* _Bereitgestellter Text_:
───
Dennoch führt kein Weg an der Erkenntnis vorbei, dass Deutschland der Hauptverursacher der europäischen Misere ist. Die Griechen haben sicher über ihre Verhältnisse gelebt, aber Deutschland weit unter seinen Verhältnissen, indem es mehr und billig produziert hat, um es seinen Nachbarn zu verkaufen. Die eigene Bevölkerung wurde mit Dumpinglöhnen, Hartz IV, Leiharbeit und Minijobs von der Wohlstandsmehrung abgeschnitten. Den Preis dafür zahlten die anderen Euroländer mit Handelsbilanzdefiziten. Natürlich kommt jetzt bestimmt der Einwand, wir hätten ja niemandem etwas aufgedrängt und verschweigen damit, dass in einer Währungsunion sich Wettbewerbsvorteile, wie überall über den Preis regeln, mit dem entscheidenden Unterschied, dass die anderen Euroländer nicht mehr auf- oder abwerten konnten.
───
* _Gespeicherte Datensätze_:
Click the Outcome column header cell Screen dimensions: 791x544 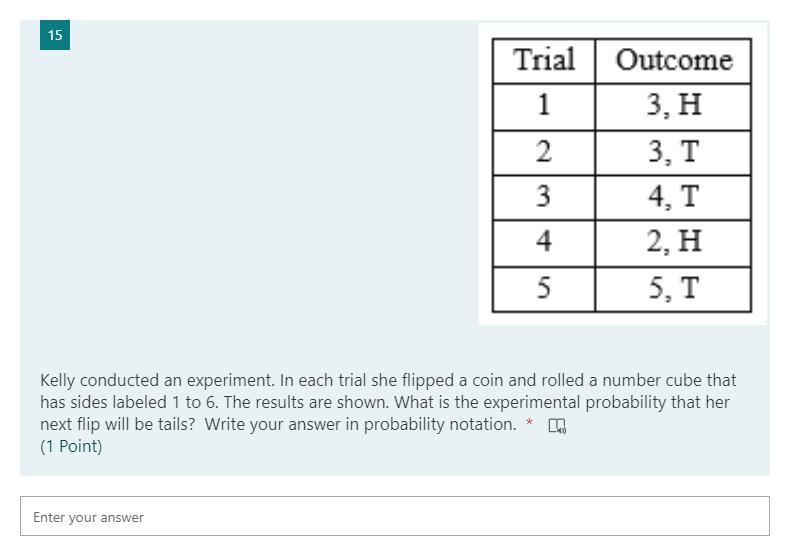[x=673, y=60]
───
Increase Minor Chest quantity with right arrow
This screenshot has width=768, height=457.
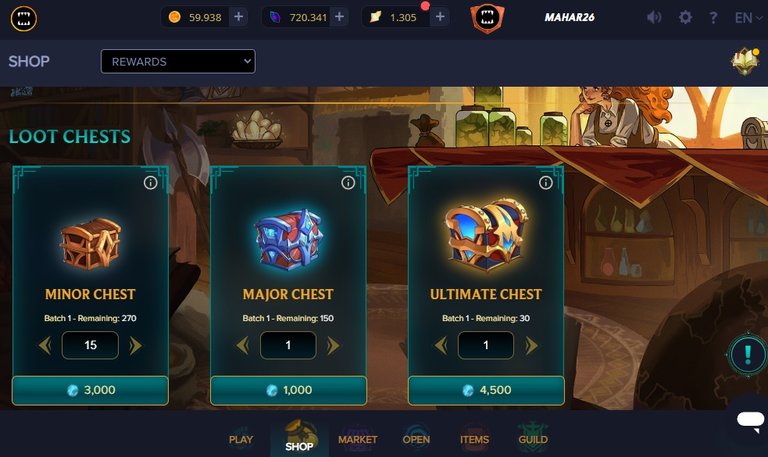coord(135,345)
───
* _Ziel_:
Knüpfe an den Text über Deutschlands Rolle in der Eurokrise an und führe ihn nach seinem letzten Satz weiter. Die Auflistung spielt hierfür keine Rolle.

* _Antwort zur Aufgabe_:
Deutschland verfolgt diesen Weg bis heute und hat in den letzten 6 Jahren seine Schuldner mit Hilfe der Europäischen Kommission und der Troika gezwungen, ebenfalls ihre Löhne zu kürzen und zudem ihr öffentliches Vermögen zu Schleuderpreisen zu privatisieren. Das Ergebnis ist Armut, extrem hohe Arbeitslosigkeit, bei den Jugendlichen bis zu 50% und Deflation in ganz Europa.
Deutschland und seine neoliberale Entourage in Brüssel sollten endlich erkennen, das ihr Wirtschaftsmodell gescheitert ist und für Investitionen und Wachstum sorgen. Das geht nur, wenn Deutschland seine Überschüsse abbaut, indem es seine Löhne deutlich erhöht. Tut es das nicht wird der Euro und Europa scheitern und am Ende Deutschland mit. Insoweit ist Deutschland schuld an einer Europapolitik, die tagtäglich ihr Scheitern unter Beweis stellt, weil sie an ein Glasperlenspiel namens Neoliberalismus glaubt und die schlichten logischen Zusammenhänge ökonomischer Tatsachen leugnet.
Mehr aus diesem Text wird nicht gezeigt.